→ **Problem to solve**:
The answer must be an exact copy of the records below, with every picture left out.

→ **Exercise input**:
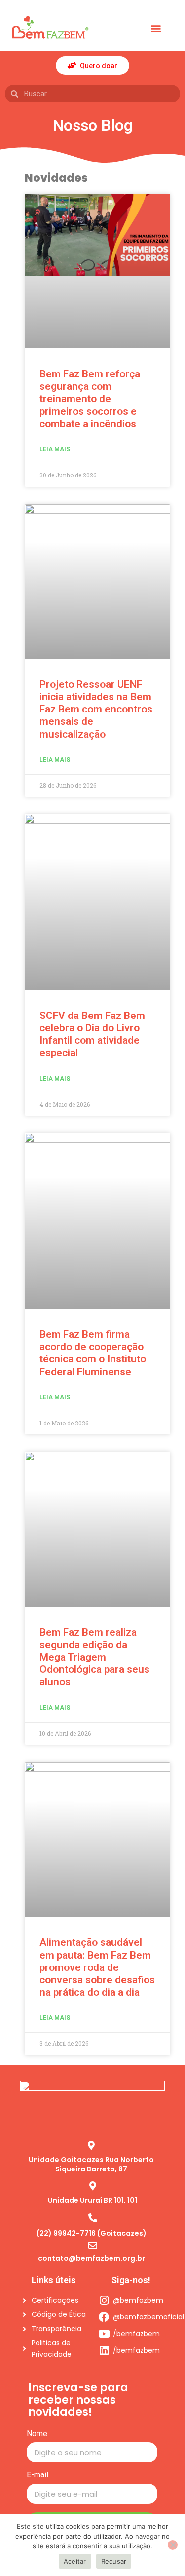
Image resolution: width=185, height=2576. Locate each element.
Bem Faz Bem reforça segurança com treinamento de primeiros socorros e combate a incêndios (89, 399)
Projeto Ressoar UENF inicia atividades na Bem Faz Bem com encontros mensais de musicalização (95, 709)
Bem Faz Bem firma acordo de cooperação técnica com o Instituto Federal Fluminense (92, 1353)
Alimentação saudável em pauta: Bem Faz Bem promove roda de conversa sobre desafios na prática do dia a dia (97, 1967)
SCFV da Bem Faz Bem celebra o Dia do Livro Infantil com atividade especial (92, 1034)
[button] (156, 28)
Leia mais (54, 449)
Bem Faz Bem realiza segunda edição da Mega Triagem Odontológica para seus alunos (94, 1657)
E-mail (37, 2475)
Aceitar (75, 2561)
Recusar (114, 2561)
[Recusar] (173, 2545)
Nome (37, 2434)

→ **Answer box**:
Image resolution: width=185, height=2576. Locate each element.
Bem Faz Bem reforça segurança com treinamento de primeiros socorros e combate a incêndios (89, 399)
Projeto Ressoar UENF inicia atividades na Bem Faz Bem com encontros mensais de musicalização (95, 709)
Bem Faz Bem firma acordo de cooperação técnica com o Instituto Federal Fluminense (92, 1353)
Alimentação saudável em pauta: Bem Faz Bem promove roda de conversa sobre desafios na prática do dia a dia (97, 1967)
SCFV da Bem Faz Bem celebra o Dia do Livro Infantil com atividade especial (92, 1034)
[button] (156, 28)
Leia mais (54, 449)
Bem Faz Bem realiza segunda edição da Mega Triagem Odontológica para seus alunos (94, 1657)
E-mail (37, 2475)
Aceitar (75, 2561)
Recusar (114, 2561)
[Recusar] (173, 2545)
Nome (37, 2434)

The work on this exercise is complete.